Features

Released from Jail, Father Bill Fights On

By AL WINSLOW Special to the Planet
Friday May 23, 2003

Catholic priest William O’Donnell recently returned to Berkeley after six months in federal prison. 

O’Donnell, 73, was arrested at a mass demonstration for stepping onto the property of the School of the Americas, the U.S. Army’s alleged training school for Latin American death squads at Fort Benning, Ga. 

It was his fourth arrest at Fort Benning, his 227th arrest overall — a total of a full year in one jail or another as a follower of the teaching of Jesus. 

O’Donnell returned unruffled. 

“I’ve never seen him get angry or irritable,” said Rev. George Crespin, who has been a priest with O’Donnell at St. Joseph the Worker Church in Berkeley for 22 years. “He’s just a very peaceful man.” 

Sixty years ago, O’Donnell wandered into the priesthood. He was brought up with three brothers and two sisters in a poor Irish Catholic sharecropper family in Altamont. It was the Depression. 

“My mother used to drive us to a small Catholic school in Livermore,” O’Donnell said. “I remember the nuns always saying the best thing you could do with your life was to be a priest. The seminary looked very good to me. Farming was hard work. It was healthy, but there was no payoff, no money.” 

One of O’Donnell’s sisters became a nun. A brother became a real estate agent. Another brother and sister became alcohol and drug abuse counselors. 

As was done then, O’Donnell began studying for the priesthood at age 13 and finished 12 years later. He was ordained and sent to his first parish, Corpus Christi in Piedmont. 

O’Donnell had been a priest for five years when, in 1961, he became aware of the civil rights movement. 

“I was only reading about it in the newspapers,” he said. “I was reading that people were being denied their rights, their right to vote, their right to housing, to jobs, to health care, just because of their color. I didn’t understand it.” 

Then came Vatican II, the Church reform which, among other things, allowed Mass to be held in languages other than Latin. 

“If the Church was the expression of Christ in the world, it had to be in the street to be relevant,” he said. “That’s when my real education began and I left the sacristy and went into the street.” 

O’Donnell’s constant civil rights activities troubled his superiors, who removed him from Corpus Christi in 1965 and sent him to St. Joseph’s in Alameda, where his activism persisted. 

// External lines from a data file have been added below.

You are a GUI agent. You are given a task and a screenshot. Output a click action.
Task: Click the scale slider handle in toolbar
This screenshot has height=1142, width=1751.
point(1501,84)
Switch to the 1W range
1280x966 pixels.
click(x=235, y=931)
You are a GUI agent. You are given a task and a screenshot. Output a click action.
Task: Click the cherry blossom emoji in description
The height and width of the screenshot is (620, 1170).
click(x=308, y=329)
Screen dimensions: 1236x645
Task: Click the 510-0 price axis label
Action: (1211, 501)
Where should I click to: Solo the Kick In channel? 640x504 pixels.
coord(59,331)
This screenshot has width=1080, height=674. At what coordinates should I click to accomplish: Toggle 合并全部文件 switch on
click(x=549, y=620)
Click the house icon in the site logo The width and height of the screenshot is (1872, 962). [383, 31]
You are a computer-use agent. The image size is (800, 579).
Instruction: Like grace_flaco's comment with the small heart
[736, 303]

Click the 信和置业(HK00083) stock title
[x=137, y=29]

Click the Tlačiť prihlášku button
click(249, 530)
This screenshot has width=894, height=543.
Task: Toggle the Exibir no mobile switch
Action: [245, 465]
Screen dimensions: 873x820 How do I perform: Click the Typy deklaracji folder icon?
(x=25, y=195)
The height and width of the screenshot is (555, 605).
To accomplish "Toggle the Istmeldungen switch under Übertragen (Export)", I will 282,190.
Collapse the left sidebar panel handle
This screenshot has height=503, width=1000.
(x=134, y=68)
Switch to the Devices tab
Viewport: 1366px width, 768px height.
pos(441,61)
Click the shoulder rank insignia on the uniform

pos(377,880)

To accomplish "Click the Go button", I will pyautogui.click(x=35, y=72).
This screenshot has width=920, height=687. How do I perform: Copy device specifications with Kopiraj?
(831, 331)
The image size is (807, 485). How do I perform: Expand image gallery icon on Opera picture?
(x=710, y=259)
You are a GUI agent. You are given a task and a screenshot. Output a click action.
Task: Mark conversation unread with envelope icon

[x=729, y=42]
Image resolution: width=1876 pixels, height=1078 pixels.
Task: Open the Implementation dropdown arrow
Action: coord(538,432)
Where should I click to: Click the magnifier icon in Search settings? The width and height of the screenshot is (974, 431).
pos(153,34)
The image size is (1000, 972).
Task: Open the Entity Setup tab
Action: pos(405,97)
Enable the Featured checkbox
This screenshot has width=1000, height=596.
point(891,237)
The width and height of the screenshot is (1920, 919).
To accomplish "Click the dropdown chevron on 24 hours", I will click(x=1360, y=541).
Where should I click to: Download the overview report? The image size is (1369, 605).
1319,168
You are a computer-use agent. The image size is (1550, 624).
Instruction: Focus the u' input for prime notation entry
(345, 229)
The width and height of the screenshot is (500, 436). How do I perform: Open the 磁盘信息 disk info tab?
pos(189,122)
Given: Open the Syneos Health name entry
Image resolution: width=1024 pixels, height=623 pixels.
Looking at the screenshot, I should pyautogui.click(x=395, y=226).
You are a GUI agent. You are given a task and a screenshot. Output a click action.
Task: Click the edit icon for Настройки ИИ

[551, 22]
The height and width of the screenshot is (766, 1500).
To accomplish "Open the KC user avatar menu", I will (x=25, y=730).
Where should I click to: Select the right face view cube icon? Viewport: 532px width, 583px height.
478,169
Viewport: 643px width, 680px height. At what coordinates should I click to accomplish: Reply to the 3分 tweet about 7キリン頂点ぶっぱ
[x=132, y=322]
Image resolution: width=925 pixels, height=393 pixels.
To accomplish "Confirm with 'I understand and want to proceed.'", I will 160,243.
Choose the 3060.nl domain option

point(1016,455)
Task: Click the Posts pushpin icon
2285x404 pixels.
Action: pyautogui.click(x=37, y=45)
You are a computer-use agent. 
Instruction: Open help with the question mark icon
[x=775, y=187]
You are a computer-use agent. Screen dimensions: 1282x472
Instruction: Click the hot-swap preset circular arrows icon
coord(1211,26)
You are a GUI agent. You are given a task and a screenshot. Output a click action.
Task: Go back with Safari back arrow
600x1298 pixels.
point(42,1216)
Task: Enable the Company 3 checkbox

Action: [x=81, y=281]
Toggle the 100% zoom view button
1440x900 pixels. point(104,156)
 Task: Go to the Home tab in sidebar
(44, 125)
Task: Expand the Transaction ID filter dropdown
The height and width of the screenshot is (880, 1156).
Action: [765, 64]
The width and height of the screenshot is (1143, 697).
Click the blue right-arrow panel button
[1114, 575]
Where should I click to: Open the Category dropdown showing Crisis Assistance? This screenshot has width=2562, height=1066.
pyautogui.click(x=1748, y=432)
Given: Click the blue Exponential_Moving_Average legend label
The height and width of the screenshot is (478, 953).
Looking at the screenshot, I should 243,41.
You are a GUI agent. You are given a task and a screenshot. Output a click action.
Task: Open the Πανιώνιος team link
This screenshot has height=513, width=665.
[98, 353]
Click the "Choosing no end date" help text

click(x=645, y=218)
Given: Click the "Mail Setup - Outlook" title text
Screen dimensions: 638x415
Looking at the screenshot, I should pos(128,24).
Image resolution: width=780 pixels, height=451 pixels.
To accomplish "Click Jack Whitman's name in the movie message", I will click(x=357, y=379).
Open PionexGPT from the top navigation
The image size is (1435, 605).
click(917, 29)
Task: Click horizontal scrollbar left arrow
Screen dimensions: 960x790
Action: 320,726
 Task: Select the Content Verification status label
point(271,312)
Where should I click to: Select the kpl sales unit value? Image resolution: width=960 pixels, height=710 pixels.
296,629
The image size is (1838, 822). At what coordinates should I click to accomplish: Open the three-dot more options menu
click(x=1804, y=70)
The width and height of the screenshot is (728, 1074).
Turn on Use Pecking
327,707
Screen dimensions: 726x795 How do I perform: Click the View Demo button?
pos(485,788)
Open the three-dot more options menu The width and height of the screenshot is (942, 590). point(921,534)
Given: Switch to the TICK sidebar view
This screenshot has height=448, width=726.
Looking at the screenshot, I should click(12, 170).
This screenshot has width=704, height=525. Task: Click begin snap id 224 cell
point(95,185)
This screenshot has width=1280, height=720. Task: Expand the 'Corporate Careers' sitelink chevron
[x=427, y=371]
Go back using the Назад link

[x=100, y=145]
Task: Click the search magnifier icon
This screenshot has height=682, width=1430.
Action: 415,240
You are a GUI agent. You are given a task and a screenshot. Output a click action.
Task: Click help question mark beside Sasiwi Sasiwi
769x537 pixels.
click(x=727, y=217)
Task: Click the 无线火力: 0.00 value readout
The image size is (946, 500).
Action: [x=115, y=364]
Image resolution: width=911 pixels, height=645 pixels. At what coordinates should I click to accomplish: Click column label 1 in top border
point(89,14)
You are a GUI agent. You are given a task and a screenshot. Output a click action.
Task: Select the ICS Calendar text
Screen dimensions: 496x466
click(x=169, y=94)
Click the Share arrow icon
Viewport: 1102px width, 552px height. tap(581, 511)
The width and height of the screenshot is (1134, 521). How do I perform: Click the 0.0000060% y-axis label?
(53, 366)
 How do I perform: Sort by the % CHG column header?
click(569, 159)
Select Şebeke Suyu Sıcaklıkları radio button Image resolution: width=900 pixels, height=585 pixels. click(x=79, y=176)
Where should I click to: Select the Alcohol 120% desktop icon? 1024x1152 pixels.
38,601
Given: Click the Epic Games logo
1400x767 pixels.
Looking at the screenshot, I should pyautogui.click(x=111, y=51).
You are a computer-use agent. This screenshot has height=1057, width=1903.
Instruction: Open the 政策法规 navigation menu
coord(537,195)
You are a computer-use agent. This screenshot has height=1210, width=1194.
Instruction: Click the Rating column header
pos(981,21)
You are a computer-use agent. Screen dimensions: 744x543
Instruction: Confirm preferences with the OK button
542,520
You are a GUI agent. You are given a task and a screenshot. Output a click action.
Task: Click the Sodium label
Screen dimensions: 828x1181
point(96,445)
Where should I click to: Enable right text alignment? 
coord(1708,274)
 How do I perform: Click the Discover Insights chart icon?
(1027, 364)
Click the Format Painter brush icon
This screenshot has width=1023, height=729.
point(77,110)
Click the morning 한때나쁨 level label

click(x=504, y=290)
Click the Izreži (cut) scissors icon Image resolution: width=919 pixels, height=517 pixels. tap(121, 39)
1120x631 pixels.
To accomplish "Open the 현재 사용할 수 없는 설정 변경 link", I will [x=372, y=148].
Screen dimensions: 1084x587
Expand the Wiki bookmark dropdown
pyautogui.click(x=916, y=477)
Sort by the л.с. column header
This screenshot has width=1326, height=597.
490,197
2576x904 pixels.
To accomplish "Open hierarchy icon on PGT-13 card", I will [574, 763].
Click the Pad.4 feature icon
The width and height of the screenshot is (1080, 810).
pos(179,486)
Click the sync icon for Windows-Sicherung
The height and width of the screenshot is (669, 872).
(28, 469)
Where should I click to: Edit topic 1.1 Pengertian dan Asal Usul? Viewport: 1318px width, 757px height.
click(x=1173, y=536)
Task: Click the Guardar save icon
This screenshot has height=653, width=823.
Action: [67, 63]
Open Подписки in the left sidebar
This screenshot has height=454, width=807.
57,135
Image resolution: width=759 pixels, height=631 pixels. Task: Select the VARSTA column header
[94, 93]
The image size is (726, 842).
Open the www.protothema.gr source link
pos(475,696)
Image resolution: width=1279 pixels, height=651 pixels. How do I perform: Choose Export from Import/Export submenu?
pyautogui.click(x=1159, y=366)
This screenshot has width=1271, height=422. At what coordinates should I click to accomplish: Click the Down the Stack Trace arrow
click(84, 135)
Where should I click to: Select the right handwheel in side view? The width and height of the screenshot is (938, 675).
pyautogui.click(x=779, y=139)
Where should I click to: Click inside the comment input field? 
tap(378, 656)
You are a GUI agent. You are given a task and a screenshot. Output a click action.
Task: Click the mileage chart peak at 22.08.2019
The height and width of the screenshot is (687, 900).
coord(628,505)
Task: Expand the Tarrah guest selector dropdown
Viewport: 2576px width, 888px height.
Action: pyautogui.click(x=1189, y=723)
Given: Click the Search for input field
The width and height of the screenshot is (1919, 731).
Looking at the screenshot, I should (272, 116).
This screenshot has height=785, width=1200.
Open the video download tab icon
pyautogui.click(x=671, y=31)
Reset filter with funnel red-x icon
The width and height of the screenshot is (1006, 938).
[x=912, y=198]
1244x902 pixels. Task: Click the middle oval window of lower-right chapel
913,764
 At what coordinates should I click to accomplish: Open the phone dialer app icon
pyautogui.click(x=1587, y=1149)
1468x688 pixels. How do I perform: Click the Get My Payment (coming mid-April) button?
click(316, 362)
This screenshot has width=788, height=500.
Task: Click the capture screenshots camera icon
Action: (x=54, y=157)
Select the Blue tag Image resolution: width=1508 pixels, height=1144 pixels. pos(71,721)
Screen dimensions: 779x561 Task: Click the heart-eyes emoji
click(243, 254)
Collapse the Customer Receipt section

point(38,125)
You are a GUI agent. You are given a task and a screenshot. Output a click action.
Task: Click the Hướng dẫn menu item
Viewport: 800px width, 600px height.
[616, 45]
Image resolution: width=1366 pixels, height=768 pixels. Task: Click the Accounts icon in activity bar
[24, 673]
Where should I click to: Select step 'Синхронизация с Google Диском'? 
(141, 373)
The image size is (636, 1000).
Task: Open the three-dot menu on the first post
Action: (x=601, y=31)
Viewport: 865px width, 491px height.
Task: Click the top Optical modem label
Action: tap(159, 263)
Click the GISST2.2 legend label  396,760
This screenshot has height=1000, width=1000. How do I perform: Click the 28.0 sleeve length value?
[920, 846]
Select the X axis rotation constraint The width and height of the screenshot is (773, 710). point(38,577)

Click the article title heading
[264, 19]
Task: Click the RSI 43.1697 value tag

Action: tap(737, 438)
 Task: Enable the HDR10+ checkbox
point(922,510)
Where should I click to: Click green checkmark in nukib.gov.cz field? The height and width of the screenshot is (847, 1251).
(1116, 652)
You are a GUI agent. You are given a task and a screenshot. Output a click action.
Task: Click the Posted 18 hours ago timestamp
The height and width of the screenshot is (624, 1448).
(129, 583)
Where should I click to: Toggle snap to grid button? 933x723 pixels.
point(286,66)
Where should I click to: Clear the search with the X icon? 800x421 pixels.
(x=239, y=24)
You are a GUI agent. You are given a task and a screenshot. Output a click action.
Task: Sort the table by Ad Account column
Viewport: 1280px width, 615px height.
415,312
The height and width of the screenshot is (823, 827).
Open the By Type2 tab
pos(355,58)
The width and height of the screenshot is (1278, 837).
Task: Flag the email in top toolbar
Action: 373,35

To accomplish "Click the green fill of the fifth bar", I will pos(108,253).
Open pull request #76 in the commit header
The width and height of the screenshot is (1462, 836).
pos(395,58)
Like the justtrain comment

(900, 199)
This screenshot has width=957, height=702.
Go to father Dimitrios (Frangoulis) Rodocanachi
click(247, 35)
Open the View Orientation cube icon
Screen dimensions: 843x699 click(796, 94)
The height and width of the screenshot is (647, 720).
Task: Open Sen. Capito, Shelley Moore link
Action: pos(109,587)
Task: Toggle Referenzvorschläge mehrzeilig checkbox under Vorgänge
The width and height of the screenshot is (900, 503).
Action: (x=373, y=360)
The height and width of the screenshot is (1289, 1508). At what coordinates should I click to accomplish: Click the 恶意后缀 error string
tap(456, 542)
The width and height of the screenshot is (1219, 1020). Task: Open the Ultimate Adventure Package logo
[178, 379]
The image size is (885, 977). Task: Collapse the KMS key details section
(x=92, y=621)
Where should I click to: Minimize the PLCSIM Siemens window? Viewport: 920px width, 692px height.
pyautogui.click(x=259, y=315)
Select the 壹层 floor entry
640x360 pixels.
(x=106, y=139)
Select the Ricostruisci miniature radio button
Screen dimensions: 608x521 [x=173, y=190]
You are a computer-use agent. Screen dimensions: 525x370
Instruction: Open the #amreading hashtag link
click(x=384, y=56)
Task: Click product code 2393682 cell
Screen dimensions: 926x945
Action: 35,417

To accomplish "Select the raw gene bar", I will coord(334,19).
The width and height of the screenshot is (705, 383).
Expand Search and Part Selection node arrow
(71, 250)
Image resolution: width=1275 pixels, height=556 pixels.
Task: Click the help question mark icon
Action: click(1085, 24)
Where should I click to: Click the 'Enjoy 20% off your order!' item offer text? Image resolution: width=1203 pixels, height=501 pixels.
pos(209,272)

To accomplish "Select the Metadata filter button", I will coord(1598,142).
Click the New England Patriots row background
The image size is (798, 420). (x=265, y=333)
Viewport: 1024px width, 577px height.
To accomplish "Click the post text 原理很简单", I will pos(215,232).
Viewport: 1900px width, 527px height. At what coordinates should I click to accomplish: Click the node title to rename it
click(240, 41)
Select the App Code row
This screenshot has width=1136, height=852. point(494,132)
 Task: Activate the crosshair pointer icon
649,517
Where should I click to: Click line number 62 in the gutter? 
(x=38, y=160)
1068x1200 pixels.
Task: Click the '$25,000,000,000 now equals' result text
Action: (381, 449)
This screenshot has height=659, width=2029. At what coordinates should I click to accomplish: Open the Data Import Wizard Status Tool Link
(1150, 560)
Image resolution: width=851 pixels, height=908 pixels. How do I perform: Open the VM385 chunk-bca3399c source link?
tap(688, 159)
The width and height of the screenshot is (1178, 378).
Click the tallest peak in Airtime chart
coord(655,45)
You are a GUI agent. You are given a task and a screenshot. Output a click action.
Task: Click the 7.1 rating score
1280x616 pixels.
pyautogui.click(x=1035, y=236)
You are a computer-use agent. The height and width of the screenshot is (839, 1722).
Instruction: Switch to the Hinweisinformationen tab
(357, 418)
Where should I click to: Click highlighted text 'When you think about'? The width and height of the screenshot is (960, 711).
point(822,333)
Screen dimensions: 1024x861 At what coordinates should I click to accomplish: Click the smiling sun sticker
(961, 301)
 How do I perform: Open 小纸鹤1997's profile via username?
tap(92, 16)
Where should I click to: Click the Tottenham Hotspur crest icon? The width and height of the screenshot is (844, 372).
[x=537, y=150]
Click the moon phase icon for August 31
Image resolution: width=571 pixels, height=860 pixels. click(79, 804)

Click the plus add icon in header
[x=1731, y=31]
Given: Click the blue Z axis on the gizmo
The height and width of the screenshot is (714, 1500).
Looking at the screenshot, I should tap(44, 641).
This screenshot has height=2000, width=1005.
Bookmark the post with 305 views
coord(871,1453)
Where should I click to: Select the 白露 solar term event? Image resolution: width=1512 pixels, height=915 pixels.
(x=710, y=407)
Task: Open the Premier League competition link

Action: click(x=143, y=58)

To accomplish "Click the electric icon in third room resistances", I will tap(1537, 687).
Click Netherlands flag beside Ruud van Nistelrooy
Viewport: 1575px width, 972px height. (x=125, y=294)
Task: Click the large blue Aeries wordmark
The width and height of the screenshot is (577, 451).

The Church sent him to St. Joaquim in Hayward in 1967, where he became involved in the farmworkers’ attempt to start a union. 

“I didn’t think it could happen because of the violence delivered on anyone who attempted to organize,” O’Donnell said. “But there was this little Mexican guy, Chavez, who had learned about the power of nonviolence from Martin Luther King, who had learned it from Ghandi, who had learned it from the Sermon on the Mount, and who knows where Jesus stole it from.” 

On May 15, 1969, O’Donnell was arrested for the first time. He went with a delegation of farmworkers to discuss the grape boycott with the Board of Directors of Safeway. The delegation refused to leave after the meeting and was arrested for trespassing. 

“I got up on Sunday [after the arrest] and said it was a mortal sin to shop at Safeway,” he said. 

St. Joaquim shipped him off to Sacred Heart in Oakland, where O’Donnell said he was “held under a sort of ecclesiastical house arrest.” 

“The bishop said if I left the boundaries, I would be suspended.” he said. “But it was just a threat. I talked him out of it.” 

In 1973, O’Donnell, was sent to St. Joseph the Worker in Berkeley, where he has worked as a priest ever since. 

Neither parishioners nor the community has complained very often, not  

even in the 1980s, when St. Joseph became a sanctuary for refugees from El Salvador. O’Donnell said he hasn’t gotten a complaint from the diocese in 29 years. 

“What to say about him?” said Rev. Paul Vassar, vicar general of O’Donnell’s archdiocese. “We’ve been in the same [priest] support group for 22 years and I can only speak for myself. 

“He’s a godly anomaly. I admire him tremendously because of his dedication and his intelligence. He takes the gospel seriously and isn’t afraid to wrestle with reality. In our group he will push us to wrestle with things we don’t really want to wrestle with.” 

Vassar indicated he doesn’t completely follow O’Donnell’s politics but that “it appears he underwent a transformation during that time with Cesar Chavez.” 

O’Donnell currently is on the board of directors of the Middle East Children’s  

Alliance and went with director Barbara Lubin on her first trip to occupied Palestine in 1988. 

“I’ve know Bill O’Donnell for 25 years. He’s one of the smartest and to me, most importantly, most funny people in my life and I love him dearly. He gives the Church a good name. 

“It’s hard to find people who don't love Bill," Lubin said.  

Last Sunday, there were 1,000 people at the Spanish-language mass at the church, a usual occurrence. 

Taped at the entrance was a large poster saying “Hungry for Justice,” urging support for the Claremont and Holiday Inn hotel workers.